Cyberweekly #235 - New year, new start
Published on Sunday, January 07, 2024
Welcome to the first newsletter of 2025, and apparently the 235th newsletter that I've written!
I've talked before about the way that I write this newsletter. I write this more for me than for the readers, as it's a great forcing mechanism to ensure that I'm taking time in my week to read a variety of information, but more critically, to actually sift that and come up with some analysis and views of that information. When I fail to produce a newsletter in a given week it's often more the lack of the time to consider what I've read than a lack of ability to actually read.
The second thing that it gives me is a great history of how my thinking has progressed over time. I always tell my teams that I have "strong opinions, weakly held". I'm always willing and even eager to be told that I'm wrong, because I recognise that I rarely have all the information at the point at which someone asks my opinion. A better person might be more reserved about their opinions, but that's not my natural instinct. Instead I tend lean into being willing to accept that I'm wrong, and to change my opinions on things. (That, incidentally, is one of the other reasons that I don't write this in any official capacity. This is all pure opinion and conjecture).
The article about lab notes really reminded me of the value of keeping a track of how my views have changed over time. Going back over 5 years of weekly notes from me can show my thinking on how identity and access controls systems have changed, can show the importance I place on MFA, and how I've changed opinions in that time.

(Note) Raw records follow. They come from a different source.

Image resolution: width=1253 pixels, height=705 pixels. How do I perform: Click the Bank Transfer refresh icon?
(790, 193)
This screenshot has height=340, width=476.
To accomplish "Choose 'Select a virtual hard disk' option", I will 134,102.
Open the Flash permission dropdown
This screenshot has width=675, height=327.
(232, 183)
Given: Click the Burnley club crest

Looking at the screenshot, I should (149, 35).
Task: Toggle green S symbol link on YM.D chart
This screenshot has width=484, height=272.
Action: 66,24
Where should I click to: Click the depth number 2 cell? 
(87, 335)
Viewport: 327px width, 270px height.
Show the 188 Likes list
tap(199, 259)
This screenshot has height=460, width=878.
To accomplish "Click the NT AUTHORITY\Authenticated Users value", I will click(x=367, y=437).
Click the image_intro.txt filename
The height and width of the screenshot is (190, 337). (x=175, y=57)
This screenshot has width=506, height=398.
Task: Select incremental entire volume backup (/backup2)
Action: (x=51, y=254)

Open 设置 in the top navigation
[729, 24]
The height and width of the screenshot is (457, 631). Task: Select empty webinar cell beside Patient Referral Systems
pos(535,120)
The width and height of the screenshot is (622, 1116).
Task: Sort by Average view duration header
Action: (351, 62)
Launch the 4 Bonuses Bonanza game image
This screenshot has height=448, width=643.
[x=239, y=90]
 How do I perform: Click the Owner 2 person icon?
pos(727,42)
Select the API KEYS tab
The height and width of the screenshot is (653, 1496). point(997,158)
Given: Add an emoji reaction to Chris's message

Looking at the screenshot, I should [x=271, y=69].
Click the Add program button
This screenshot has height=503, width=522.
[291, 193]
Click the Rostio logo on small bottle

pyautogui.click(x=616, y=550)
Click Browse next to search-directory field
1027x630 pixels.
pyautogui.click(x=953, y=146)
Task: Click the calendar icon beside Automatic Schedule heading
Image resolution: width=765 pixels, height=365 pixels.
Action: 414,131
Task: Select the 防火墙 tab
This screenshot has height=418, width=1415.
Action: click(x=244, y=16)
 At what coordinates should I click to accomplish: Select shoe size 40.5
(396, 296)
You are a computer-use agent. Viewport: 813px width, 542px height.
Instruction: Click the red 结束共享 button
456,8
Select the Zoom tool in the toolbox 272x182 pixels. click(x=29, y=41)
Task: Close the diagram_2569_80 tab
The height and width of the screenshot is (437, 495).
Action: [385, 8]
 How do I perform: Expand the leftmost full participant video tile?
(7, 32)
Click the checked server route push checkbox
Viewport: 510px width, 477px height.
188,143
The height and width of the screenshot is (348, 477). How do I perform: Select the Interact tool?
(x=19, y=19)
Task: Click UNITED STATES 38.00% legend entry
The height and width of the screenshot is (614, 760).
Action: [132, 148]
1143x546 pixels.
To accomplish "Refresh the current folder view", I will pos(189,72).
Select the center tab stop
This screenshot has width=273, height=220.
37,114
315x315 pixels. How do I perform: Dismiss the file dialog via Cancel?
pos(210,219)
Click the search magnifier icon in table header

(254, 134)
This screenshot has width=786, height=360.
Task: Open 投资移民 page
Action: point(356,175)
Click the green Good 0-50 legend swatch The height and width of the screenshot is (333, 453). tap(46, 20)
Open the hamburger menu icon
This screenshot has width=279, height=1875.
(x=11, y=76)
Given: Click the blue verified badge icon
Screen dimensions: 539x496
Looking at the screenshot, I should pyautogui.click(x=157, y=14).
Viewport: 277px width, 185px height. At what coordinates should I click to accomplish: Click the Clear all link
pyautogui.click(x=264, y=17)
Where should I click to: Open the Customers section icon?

We often present our ideas as if they are fully formed and objectively right in all senses, but in reality, our ideas are always the product of research, discussion, thought (careful or not) and are the end result at a given point in time. Once presented, we may continue to think, to review new data, and discuss with people, and our view might change, but we often don't track or present the reasoning that went into our ideas, so it's hard to see when and how we change our opinions.
Like software, that can age badly, as we go back to opinions, policies, or documents that we wrote years ago we find that we may no longer agree with what we wrote. But without that backing or comment about why we thought it was relevant or interesting, we cannot easily re-evaluate our ideas to determine if we still hold that opinion, or should change our mind.
I'm planning on taking more time this year to experiment, to learn, and to dust off some skills I don't use often enough, and I'll be planning on blogging my way through that (over on my blog not here) in order to make sure I keep a lab notebook, and track my learning journey.
- Always in pen.
- Always during
- Always forward.
- sales/marketing
- research and development
- maintenance
Lab Notebooks | Sam Bleckley
https://sambleckley.com/writing/lab-notebooks.html
I said there was a lot of discipline associated with a lab notebook. This is in part for forensics. If plagiarism/data falsification/ethics/ etc concerns arise over some scientist’s research, the lab notebook can be valuable exonerating evidence — but only if the discipline is kept.
Software engineering doesn’t have quite the same forensic constraints, but the same disciplines have nevertheless been valuable for me.
Here are some of the major points:
Your goal is not to preserve the outcome of your thoughts — that’s your code. Your goal is to preserve the process of your thoughts. So no erasing, no blacking out. You can put a single line through anything spelled or written incorrectly.
Write down what the problem is, what you’re about to do, and what you expect the result to be. Treat your work as an experiment! This is especially valuable for junior developers who are still in a “try everything until something works” frame of mind. Forcing yourself to hypothesize what’s actually wrong is really valuable; and there’s nothing wrong with expecting a negative result (“I don’t think the problem is X, but it’s easy to prove it, so…”) If during the actual process, you deviate from your written plan, write down the deviation, and why you’re doing so. Don’t wait until after you’re “done” — because “done” might mean six hours from now.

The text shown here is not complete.